------ INFORMATION PROVIDED

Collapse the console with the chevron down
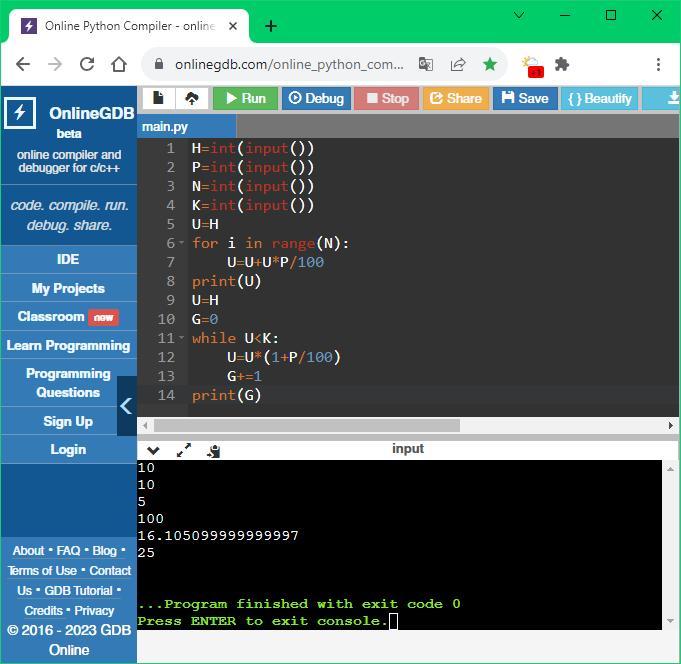The height and width of the screenshot is (664, 681). [x=153, y=451]
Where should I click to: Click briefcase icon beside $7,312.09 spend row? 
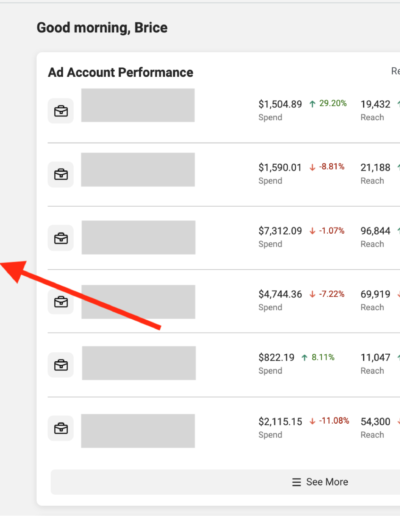click(x=61, y=238)
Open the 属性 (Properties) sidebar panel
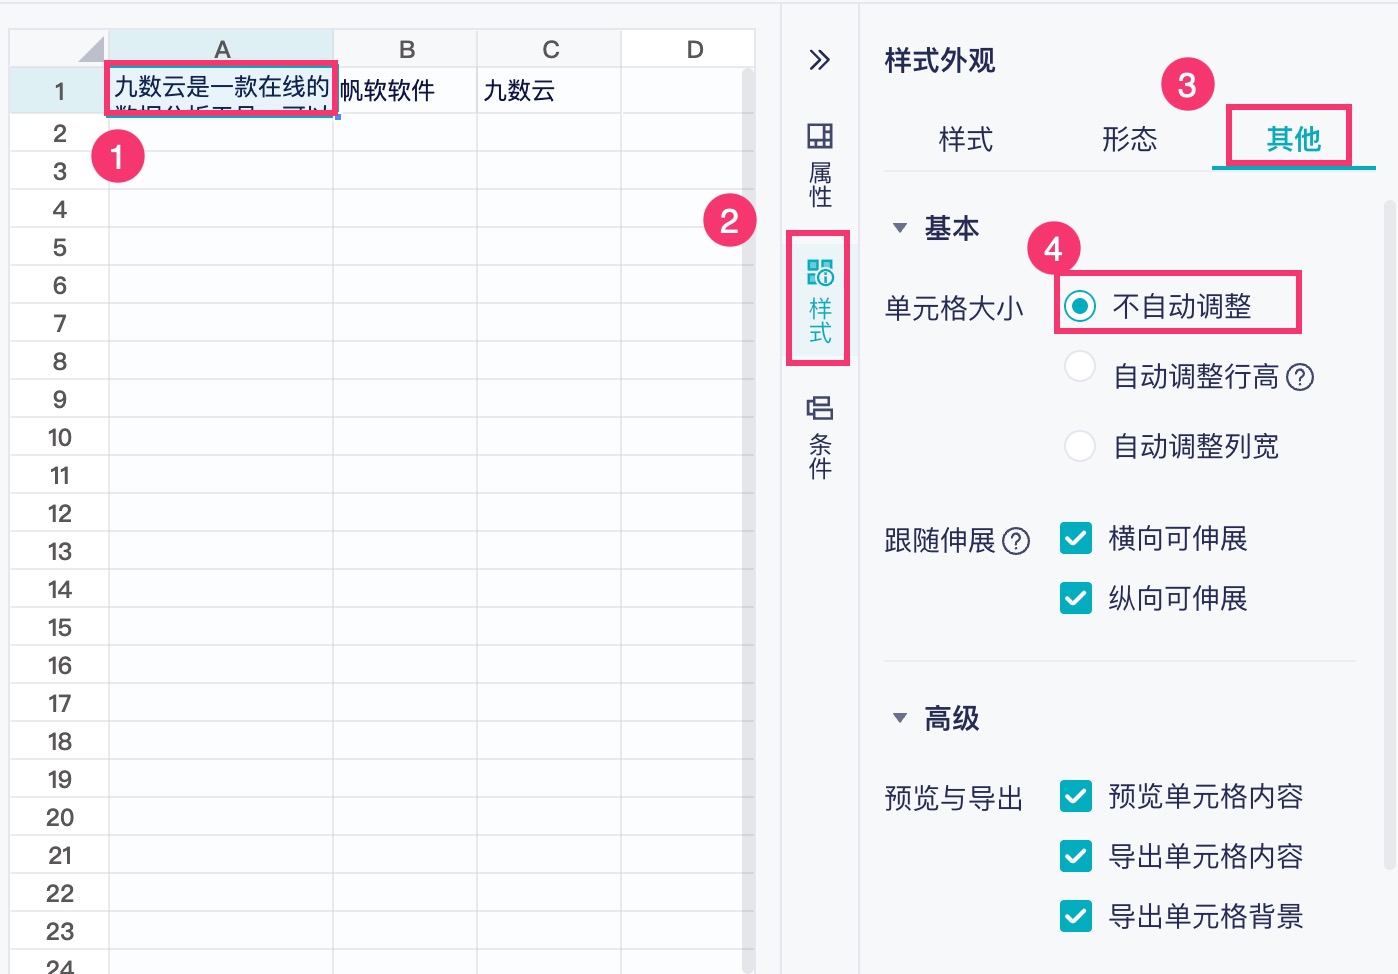 click(820, 165)
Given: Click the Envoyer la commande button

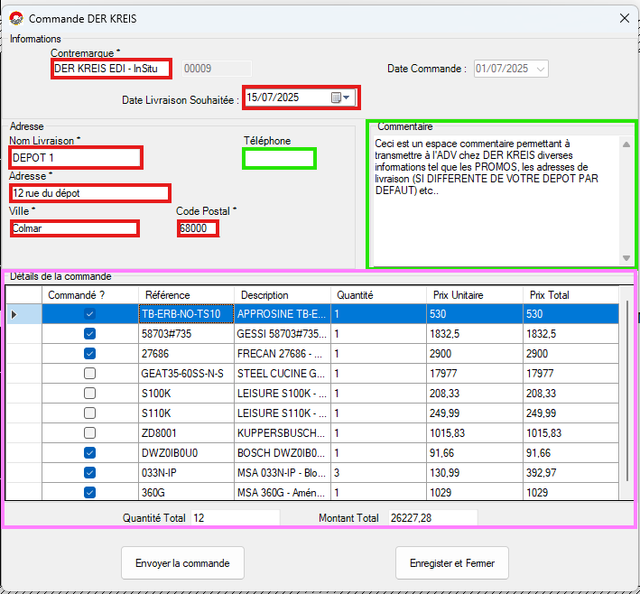Looking at the screenshot, I should 182,563.
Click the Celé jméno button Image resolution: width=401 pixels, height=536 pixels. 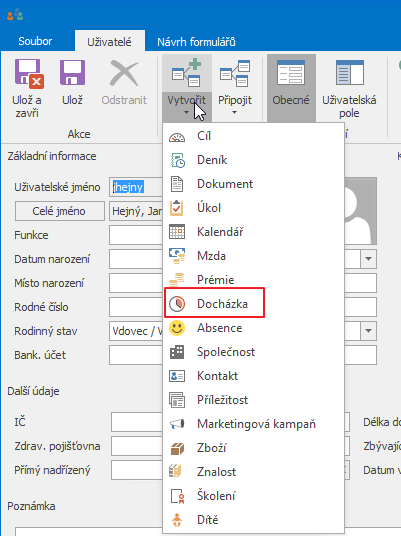(x=59, y=211)
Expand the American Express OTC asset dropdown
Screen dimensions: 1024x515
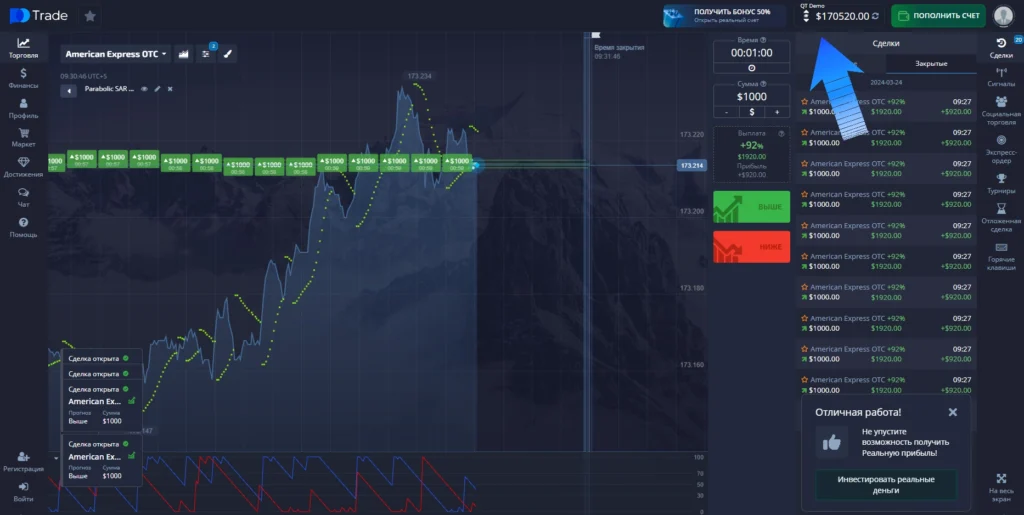click(x=115, y=54)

------------

GOAL OF THE EXERCISE:
From the line with "Expand the American" down to the end of the entries, retype each line exactly as written, but drop the pictures.

ANSWER SPACE:
Expand the American Express OTC asset dropdown
Screen dimensions: 1024x515
click(x=115, y=54)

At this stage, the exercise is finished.